Finding 5 — What this analysis cannot see
Honest gaps in the data, not in the method. Knowing what you can't answer is part of the answer.
Booth-level patterns
This site is Assembly Constituency level. Within an AC, vote behaviour varies hugely — Anna Nagar might vote differently from Mogappair within Chennai-Avadi. None of that variation is visible here.
The booth-level data exists — ECI publishes Form 20 PDFs per AC, and TN CEO publishes electoral rolls per booth — but both are image PDFs requiring OCR. The pipeline supports this (pipelines/voters_ocr.py) but it would cost ~$2K of Google Cloud Vision API spend to OCR all 80,000 TN booths. See data sources for the cost breakdown.
Caste at jati level
Religion split (Hindu / Muslim / Christian / Sikh / Buddhist / Jain / Other) is in the Census 2011 data at sub-district level. Caste at jati level (Iyer, Mudaliar, Vanniyar, Thevar, etc.) does not exist in any open structured dataset.
What we have:
- Reservation status per AC (General / SC / ST) — official, exact.
- SC% and ST% per district — via Census A-10 / A-11 (not yet ingested in this pipeline; available).
- Jati composition per AC — not in open data. SECC 2011 collected this but it was never publicly released.
What we could build with extra work:
- Apply a name-classifier (
pipelines/_name_inference.py) to OCR'd voter rolls → infer caste at booth level. Heuristic, not authoritative. Would work better on full names than the initial-style names common in TN.
Post-2011 new districts
Tamil Nadu added several districts after the 2011 Census (Tirupathur, Mayiladuthurai, Ranipet, Chengalpattu, Kallakurichi, Tenkasi). The 234 ACs span all 38 current districts, but Census religion data is at the 32-district 2011 boundary. We attached religion to 203 / 234 ACs; the 31 unmatched are in those new districts.
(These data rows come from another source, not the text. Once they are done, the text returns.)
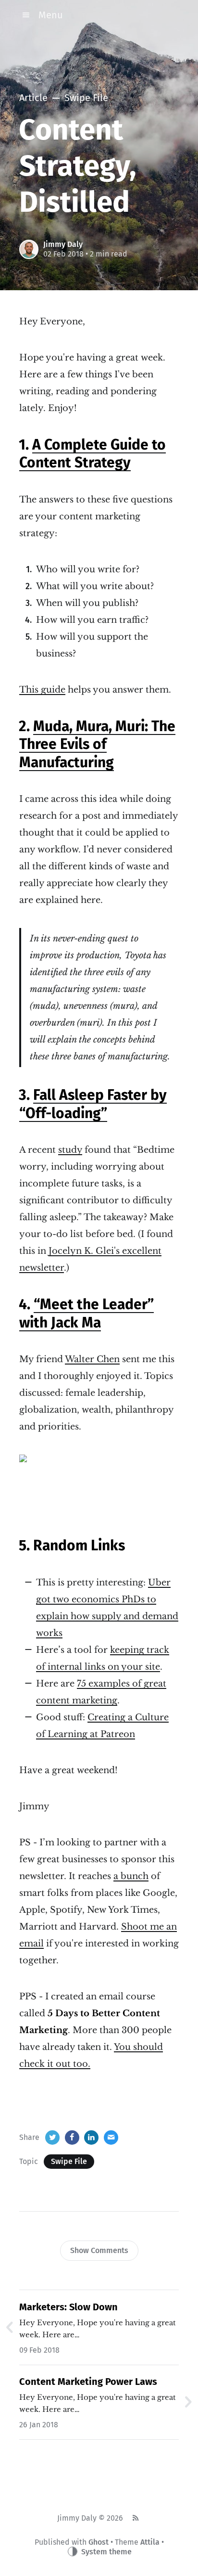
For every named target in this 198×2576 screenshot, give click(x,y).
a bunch (130, 1876)
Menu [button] (50, 15)
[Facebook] (72, 2137)
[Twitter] (52, 2137)
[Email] (111, 2137)
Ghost (98, 2542)
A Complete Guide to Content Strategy (92, 454)
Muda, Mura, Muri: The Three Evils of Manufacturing (97, 744)
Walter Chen (92, 1359)
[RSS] (135, 2518)
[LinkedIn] (91, 2137)
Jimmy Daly (63, 244)
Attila (150, 2542)
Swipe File (69, 2161)
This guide (42, 689)
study (70, 1150)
A manual parent-district mapping (each new district has a parent on the 2011 list) would close this gap. Future work.
Causality
This is correlation analysis. Even where signal exists (BJP × Muslim%, BJP × reserved seats), we can't say why.
A booth-level + candidate-quality + ground-game dataset would let us run a proper causal inference. We don't have any of those.
2024 LS swing as second baseline
The 2024 Lok Sabha election in TN is a useful intermediate signal between 2021 and 2026 (TVK didn't contest 2024; DMK alliance dominated). Including it would sharpen the swing analysis — was the DMK→TVK movement already starting in LS 2024, or did it materialise in AE 2026?
Not ingested in this v1. Wikipedia mirror + ECI archive both have it.
Lokniti / CSDS post-poll caste data
CSDS Lokniti conducts post-poll surveys with self-reported caste questions. The TN 2026 release typically lands 6-9 months post-counting. When it drops, joining the AC-level swing here to Lokniti's per-AC caste tables would give a much sharper answer to "did caste predict the vote".
In short
The honest answer to "did caste/religion predict the 2026 TN swing" is:
- At AC level, no — not in a way that this open data can see.
- At booth level, we don't know — the data exists but isn't OCR'd.
- At individual voter level, Lokniti post-poll will tell us in ~6-9 months.
Path A (this site) is the AC-level answer. Path B (booth OCR + name-inference) is the next plateau.